Nonostante l’angst ho letto volentieri anche questo capitolo.
(Recensione modificata il 14/08/2017 - 12:37 am)

Recensore Master
31/07/17, ore 19:07
Cap. 1:

Ho appena terminato di recensire “A volte... tu... ancora", seguendo il tuo suggerimento che mi ha permesso, tra l’altro, di recuperare una storia molto appassionante che non conoscevo. Questa “Abbandono”

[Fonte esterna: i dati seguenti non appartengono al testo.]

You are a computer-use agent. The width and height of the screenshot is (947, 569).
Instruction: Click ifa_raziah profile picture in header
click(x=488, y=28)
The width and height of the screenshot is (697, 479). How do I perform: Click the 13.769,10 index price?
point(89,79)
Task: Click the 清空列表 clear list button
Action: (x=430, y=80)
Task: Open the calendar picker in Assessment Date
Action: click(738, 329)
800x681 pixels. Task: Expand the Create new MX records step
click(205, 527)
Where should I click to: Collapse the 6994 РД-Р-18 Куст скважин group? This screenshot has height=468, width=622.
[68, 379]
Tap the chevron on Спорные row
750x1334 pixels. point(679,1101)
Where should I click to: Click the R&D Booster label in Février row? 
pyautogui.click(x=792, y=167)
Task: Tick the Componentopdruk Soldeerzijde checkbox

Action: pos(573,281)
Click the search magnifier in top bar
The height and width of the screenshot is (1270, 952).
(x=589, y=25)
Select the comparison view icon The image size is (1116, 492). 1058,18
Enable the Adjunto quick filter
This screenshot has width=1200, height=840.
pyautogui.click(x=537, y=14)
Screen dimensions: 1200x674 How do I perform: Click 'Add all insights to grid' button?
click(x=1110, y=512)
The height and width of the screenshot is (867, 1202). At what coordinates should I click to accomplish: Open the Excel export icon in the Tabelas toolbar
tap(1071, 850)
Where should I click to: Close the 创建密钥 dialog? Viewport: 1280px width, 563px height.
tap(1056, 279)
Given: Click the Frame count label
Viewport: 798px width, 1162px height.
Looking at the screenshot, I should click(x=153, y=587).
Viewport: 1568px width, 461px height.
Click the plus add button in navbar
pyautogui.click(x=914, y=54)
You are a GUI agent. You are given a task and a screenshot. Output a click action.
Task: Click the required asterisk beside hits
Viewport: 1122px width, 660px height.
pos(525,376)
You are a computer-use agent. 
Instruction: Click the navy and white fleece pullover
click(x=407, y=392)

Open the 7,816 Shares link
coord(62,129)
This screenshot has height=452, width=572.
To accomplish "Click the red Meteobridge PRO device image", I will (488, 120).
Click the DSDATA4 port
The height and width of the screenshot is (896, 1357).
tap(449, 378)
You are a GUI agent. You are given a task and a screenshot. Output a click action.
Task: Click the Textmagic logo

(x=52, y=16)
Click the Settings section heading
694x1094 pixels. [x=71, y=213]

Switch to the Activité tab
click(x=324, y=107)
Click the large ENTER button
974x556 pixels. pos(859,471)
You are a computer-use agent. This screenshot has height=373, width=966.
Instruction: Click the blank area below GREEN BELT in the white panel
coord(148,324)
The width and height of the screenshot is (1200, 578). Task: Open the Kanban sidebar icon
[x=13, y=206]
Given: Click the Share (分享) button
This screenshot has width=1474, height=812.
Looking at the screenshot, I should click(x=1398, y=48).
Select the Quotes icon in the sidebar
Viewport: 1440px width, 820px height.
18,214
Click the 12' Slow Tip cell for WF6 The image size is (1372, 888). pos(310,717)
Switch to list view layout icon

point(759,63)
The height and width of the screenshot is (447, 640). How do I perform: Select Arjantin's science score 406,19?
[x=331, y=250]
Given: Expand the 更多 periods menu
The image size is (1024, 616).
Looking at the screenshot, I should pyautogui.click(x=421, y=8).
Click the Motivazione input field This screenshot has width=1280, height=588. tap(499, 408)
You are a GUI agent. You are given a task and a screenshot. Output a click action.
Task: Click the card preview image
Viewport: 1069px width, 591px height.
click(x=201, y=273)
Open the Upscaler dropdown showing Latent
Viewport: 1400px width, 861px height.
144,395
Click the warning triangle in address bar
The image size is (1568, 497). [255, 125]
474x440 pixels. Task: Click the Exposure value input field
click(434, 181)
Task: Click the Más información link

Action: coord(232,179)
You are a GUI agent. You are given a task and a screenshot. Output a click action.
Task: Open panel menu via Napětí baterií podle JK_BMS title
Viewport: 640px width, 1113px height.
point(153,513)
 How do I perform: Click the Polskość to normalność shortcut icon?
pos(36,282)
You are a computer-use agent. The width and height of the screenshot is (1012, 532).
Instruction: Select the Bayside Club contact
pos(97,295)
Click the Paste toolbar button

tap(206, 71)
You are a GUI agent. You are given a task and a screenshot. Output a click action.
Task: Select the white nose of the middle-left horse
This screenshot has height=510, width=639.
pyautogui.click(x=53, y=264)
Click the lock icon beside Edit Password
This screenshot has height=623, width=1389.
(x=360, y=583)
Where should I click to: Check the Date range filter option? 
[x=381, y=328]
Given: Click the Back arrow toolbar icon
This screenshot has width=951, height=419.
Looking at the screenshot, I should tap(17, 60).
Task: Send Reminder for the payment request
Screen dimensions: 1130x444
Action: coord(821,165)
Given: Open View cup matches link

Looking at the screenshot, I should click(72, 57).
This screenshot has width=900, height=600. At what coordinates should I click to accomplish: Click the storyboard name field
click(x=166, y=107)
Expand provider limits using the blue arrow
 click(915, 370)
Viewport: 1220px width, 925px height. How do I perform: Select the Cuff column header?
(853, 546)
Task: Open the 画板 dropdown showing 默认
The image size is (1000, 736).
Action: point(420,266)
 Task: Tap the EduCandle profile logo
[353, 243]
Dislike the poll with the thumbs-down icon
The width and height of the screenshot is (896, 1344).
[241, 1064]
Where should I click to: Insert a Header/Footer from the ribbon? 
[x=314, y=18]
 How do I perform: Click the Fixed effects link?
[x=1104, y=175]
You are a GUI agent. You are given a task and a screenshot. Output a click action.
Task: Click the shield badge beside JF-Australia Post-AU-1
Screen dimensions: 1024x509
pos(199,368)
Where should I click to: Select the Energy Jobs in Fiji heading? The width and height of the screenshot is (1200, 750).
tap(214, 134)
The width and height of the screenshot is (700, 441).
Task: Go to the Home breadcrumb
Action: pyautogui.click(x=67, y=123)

Stile, il tuo, deciso e curato, corretto nei termini e nelle strutture: non vorrei che questa mia osservazione ti apparisse saccente e pedante ma ho letto e studiato un bel po’ e, senza autoincensarmi, so discretamente riconoscere un buon pezzo, espresso con attenzione anche alla forma. L’inizio è difficile, perchè coinvolge in un clima di sofferenza e di pericolo espresso con particolari che creano immediatamente l’atmosfera torrida della scena di guerra, sia per la temperatura effettiva sia per il continuo agire in bilico tra morte e vita. “…i rumori più confusi e il sangue macchia già la terra…”: riporto una delle frasi più efficaci nel ritrarre, appunto, quel teatro di scontri mortali. Inoltre, trovo d’effetto il rivolgersi e quindi il narrare alla seconda persona. È questa una forma non molto usata in letteratura, quindi piuttosto impegnativa da sviluppare e portare avanti in una storia. Tu ci sei riuscita benissimo. Per quanto riguarda il registro descrittivo, nell’incubo di John hai raggiunto l’obiettivo di farci vedere colori, sentire il caldo martellante, udire suoni spaventosi di armi e strazianti di soldati, entrare nel suo animo squassato dallo spavento e dall’angoscia. Ma, come dicevo, è un incubo. Terribile e logorante, che bene s’inserisce nel clima di vuoto e di disperazione in cui Sh ha lasciato John in seguito al suo (finto) suicidio. Potrebbe benissimo far parte della storia precedente, cui tu hai fatto riferimento, e precisarne l’atmosfera di pesante abbandono in cui si trova Watson, perso nel silenzio delle sue notti solitarie. Riporto l’ultima, suggestiva immagine (“…Il suo violino non sta ancora suonando…”): è dolore allo stato puro, ma c’è quella parola, “ancora”, che apre uno spiraglio alla speranza ed all’attesa. Uno sguardo, il tuo, attento e sensibile su uno degli aspetti più toccanti del post Reichenbach, a proposito del quale la BBC non ci ha aiutato molto.